:: WHAT YOU NEED TO DO ::
Would you work out how many lines below include the word "computer"? Only that number is wanted.

:: SOURCE RECORDS ::
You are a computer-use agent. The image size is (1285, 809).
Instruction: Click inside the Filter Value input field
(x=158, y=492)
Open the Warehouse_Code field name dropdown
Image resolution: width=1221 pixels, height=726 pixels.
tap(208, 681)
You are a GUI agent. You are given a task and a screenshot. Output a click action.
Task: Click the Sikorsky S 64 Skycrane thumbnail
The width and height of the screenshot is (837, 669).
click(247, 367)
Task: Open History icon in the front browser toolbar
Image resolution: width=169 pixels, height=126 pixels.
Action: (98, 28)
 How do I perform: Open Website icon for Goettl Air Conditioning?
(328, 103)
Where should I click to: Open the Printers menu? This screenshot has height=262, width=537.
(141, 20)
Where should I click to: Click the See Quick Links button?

---

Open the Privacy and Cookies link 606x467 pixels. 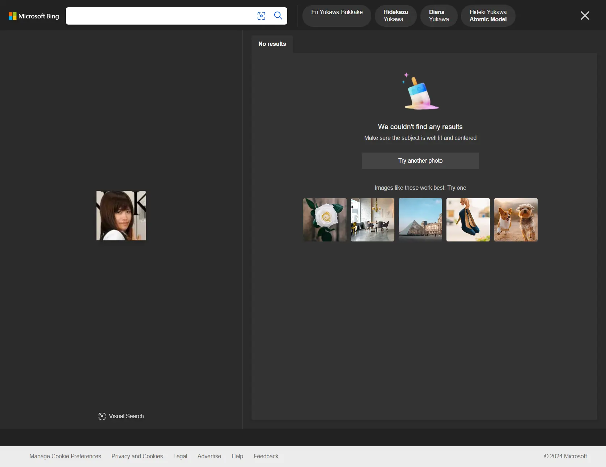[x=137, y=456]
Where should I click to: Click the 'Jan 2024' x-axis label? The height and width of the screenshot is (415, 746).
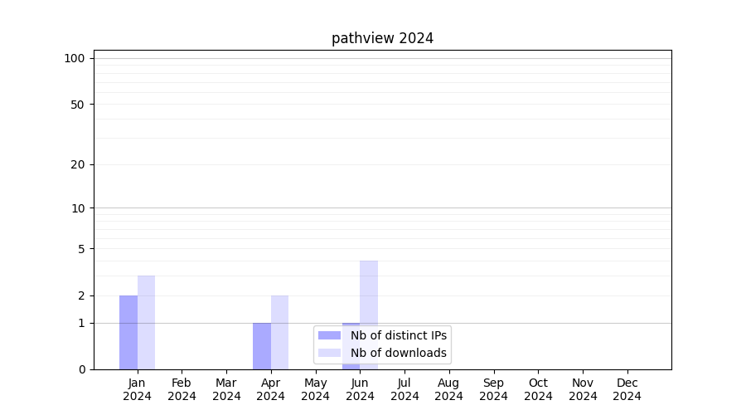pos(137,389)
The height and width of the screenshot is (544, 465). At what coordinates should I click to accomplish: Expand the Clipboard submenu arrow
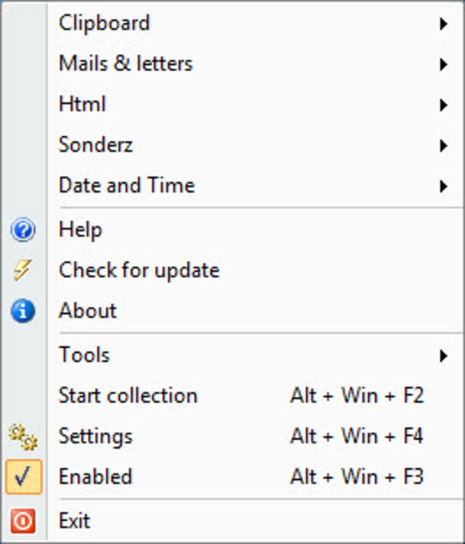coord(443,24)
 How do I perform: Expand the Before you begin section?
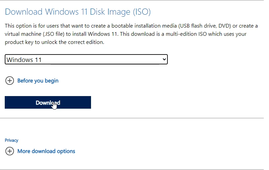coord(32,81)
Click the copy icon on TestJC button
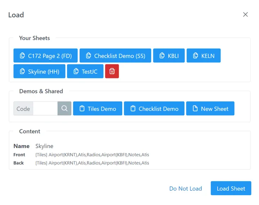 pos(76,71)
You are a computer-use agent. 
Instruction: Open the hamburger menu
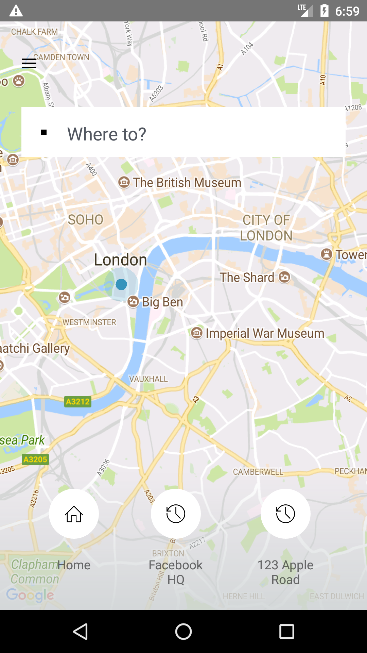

---

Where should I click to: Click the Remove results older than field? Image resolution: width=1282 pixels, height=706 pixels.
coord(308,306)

:: TASK ANSWER ::
2